Government has stopped paying embattled Clerk of Parliament (CoP) Matilda Katopola the salary she was receiving while on leave and interdiction for over two years. Figures show that she could go home with about K423 million (US$846 000) in compensation.
So far, government has paid Katopola an estimated K17 million (US$34,000) between June 2012 and October 2014, which was soon after a successful court case in which she sued government for unfair dismissal, constructive dismissal and unfair labour practice under the administration of immediate past president Joyce Banda.
Acting CoP Roosevelt Gondwe revealed the salary payments to Katopola and their stoppage on Wednesday when he appeared before the Public Accounts Committee (PAC) of Parliament in Lilongwe in response to Treasury minutes on the report of the committee following its consideration of the Auditor General’s report for the years ended 2005, 2006 and 2007.
At the time she was sent on forced leave in May 2012 pending termination of her services, Katopola was getting a monthly salary of K736 752 plus benefits, according to a document we have seen.
Her other benefits included an institutional vehicle, fuel and school fees for her children.
She continued to get this salary until she was interdicted on half pay in June 2013. According to a salary computation that Parliament worked out for her, it was estimated that her salary would adjust to K810 427 then K891 469.92 in 2013 in line with government circular increments, which were implemented every December.
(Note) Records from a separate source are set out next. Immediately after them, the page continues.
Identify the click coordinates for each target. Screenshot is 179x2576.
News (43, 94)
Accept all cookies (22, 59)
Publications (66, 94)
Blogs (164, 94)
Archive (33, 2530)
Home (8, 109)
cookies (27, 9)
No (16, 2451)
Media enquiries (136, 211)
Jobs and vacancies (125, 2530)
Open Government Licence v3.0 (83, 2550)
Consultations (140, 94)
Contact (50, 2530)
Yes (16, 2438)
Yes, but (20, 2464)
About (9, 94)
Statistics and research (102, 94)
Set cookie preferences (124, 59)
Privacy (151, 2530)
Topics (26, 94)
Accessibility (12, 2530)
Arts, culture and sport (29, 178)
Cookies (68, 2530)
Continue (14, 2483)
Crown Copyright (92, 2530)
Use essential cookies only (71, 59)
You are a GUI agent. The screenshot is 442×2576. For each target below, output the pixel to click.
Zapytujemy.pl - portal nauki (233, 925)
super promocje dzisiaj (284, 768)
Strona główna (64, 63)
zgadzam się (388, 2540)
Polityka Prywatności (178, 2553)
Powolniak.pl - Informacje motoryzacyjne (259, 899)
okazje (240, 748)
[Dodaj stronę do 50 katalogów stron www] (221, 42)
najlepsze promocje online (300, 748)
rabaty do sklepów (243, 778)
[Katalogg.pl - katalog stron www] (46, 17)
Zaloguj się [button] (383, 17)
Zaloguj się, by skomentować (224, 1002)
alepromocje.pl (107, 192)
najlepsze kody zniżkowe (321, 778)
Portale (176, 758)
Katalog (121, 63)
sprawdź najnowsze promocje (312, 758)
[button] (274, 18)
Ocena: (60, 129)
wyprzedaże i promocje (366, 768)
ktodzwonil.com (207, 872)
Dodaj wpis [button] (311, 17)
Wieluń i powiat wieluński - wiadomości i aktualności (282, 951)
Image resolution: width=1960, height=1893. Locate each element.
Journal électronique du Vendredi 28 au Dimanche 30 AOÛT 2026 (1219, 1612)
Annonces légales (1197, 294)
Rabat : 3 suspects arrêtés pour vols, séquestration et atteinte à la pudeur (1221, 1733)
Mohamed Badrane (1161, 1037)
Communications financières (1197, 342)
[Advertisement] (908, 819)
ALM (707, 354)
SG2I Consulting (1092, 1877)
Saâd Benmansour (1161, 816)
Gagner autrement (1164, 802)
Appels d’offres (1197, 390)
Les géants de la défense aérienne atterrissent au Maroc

After she was interdicted, Katopola has received from government half her salary of about K405 200 until January this year when it was supposed to be K450 250 following the December 2013 adjustment.
In the Industrial Relations Court (IRC), Katopola was demanding as compensation for her grievances a CoP salary from May 2012 up to May 2030 when she would reach her retirement age of 60.
According to the National Assembly salary computation document for Katopola covering 2012-2030 that we have seen, she is ideally supposed to get K423.3 million—which, if implemented, means there will, technically, be two people drawing CoP salaries whether she is paid a lump sum or the money gets staggered over the 18-year period.
However, senior State advocate Apoche Itimu, in a written response to a questionnaire yesterday, said the IRC is yet to come up with a final figure for Katopola’s compensation.
“It [the compensation] was scheduled for assessment, which was adjourned. [We] are waiting for a new date,” said Itimu, who is also spokesperson for the Ministry of Justice.
Itimu, however, said the State has filed a notice of appeal.
Information we have gathered also show that the State has since obtained a stay order stopping the assessment pending an appeal on the IRC order.
Meanwhile, in response to a question from Zomba Chingale Member of Parliament (MP) Wallace Chawawa on whether he has failed to act on certain administrative matters because he was yet to be confirmed, Gondwe said that was not possible because the Department of Human Resource Management and Development would record that there were two CoPs.
He complained that his acting capacity, as a result of the shadow of the “former” CoP, had psychologically impacted on his influence on the Parliament staff because there was no guaranteed permanence.
Since her appointment in 2005 by former president the late Bingu wa Mutharika as the first female CoP, Katopola had faced pressure from some MPs to leave office.
Sources say she became unpopular among the legislators for reportedly introducing strict financial controls.
She has faced criminal charges relating to the K87 000 (US$174) tender award to her personal company, Monick Trends, for printing and binding services.